The Republic influenced modern-day Croatia, Montenegro, Albania, Greece, and Cyprus in addition to being a commercial and military force that spanned the lagoon. Because of its vast territory, it was also a well-known industrial republic known for its glass, shipbuilding, and pharmaceutical industries. In 1291, the glassblowing industry of the city was forced to relocate to the adjacent island of Murano due to frequent fires caused by the hot furnaces amidst the wooden houses of Venice. Even now, Murano glassware is highly prized.

Venice Is Full Of Stolen Riches

St. Mark's Basilica: Kidnapping, Treasures, & Other Secrets

The Venetians and the collapsing Byzantine Empire fought a string of battles beginning in the 12th century. They were major players in the tragic Fourth Crusade, in which, while purportedly on their way to the Holy Land, crusaders captured Constantinople, the capital of the Byzantine Empire.  The gilded bronze horses that are still on display within St. Mark's Basilica were among the numerous valuables the troops brought home with them. The church was first constructed to contain the missing remains of Saint Mark, which were purportedly brought back from Alexandria in AD 828 by Venetian traders who concealed the bones in layers of rendered pork. After a church burned down in AD 976, the present structure was constructed in the eleventh century.

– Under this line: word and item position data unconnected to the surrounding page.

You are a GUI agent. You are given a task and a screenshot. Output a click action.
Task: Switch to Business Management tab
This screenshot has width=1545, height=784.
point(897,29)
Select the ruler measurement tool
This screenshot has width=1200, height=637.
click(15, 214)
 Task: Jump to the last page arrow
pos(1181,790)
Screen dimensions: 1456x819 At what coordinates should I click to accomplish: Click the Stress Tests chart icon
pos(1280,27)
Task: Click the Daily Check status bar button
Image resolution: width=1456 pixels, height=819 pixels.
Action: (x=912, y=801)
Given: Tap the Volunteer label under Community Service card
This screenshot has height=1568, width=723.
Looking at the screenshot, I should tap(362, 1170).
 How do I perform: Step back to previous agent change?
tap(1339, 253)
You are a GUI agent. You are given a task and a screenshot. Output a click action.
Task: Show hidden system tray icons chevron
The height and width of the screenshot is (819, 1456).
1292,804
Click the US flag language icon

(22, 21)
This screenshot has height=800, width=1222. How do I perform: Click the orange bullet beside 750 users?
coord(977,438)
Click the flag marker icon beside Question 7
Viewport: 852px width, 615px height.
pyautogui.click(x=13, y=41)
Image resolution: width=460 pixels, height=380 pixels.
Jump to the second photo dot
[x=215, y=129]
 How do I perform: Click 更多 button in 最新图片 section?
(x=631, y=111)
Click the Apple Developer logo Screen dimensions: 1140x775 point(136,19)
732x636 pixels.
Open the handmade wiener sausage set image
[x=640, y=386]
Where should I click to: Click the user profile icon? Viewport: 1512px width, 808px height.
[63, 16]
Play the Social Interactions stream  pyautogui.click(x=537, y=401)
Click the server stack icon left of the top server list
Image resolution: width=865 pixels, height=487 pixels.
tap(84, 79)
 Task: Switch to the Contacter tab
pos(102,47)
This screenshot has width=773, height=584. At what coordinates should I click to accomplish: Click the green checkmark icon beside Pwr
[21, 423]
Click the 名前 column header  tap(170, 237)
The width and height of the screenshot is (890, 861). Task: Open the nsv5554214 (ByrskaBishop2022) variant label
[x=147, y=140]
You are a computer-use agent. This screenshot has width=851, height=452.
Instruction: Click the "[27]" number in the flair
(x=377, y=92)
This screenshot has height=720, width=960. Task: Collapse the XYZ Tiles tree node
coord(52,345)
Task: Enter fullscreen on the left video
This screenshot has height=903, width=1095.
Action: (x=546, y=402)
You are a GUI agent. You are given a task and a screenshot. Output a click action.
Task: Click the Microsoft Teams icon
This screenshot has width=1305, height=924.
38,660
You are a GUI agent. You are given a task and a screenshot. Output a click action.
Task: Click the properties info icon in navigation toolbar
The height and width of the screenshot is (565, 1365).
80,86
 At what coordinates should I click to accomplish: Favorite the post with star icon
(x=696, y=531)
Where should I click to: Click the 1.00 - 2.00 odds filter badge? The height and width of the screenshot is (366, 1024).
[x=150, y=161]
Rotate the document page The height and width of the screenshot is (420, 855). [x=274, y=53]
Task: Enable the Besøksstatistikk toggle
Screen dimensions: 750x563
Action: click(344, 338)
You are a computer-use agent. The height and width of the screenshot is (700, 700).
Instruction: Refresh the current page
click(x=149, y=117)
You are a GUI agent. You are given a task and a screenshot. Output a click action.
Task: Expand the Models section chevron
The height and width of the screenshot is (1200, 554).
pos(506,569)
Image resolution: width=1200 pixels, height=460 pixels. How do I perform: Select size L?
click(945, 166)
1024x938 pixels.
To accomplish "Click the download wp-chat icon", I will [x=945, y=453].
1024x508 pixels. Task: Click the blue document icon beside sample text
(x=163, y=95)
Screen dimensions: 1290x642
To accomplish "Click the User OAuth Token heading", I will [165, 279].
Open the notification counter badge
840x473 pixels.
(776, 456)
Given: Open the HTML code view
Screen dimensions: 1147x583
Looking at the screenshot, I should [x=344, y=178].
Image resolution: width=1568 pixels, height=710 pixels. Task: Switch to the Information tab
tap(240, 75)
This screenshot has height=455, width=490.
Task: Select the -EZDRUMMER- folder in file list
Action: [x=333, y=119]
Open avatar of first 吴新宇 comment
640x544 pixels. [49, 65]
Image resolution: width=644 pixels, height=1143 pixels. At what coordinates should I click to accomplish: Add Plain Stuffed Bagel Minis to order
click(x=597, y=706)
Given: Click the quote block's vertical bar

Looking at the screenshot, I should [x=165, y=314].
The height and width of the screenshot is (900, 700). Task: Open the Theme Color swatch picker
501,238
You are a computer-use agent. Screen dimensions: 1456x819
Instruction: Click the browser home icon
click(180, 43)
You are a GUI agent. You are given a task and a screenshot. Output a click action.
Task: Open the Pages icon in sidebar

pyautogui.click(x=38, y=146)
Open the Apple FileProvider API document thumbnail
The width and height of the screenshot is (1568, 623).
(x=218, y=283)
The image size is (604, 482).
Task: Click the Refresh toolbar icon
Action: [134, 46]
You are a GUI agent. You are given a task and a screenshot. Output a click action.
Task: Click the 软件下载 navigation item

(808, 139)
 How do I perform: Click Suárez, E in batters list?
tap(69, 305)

The Republic Was Surprisingly

Venice was one of the richest cities in Europe, if not the entire globe, during the height of its supremacy between the 13th and the 15th centuries. Venice established a robust republican political system, a sizable navy, and even a highest court known as the Quarantia, or Council of Forty, during this period. The senate was established in 1229, and the infamous Council of Ten—a dark, reclusive organization with broad, punishing authority—was established in 1310. These affluent years had a major influence on how Venice became the beloved city it is today.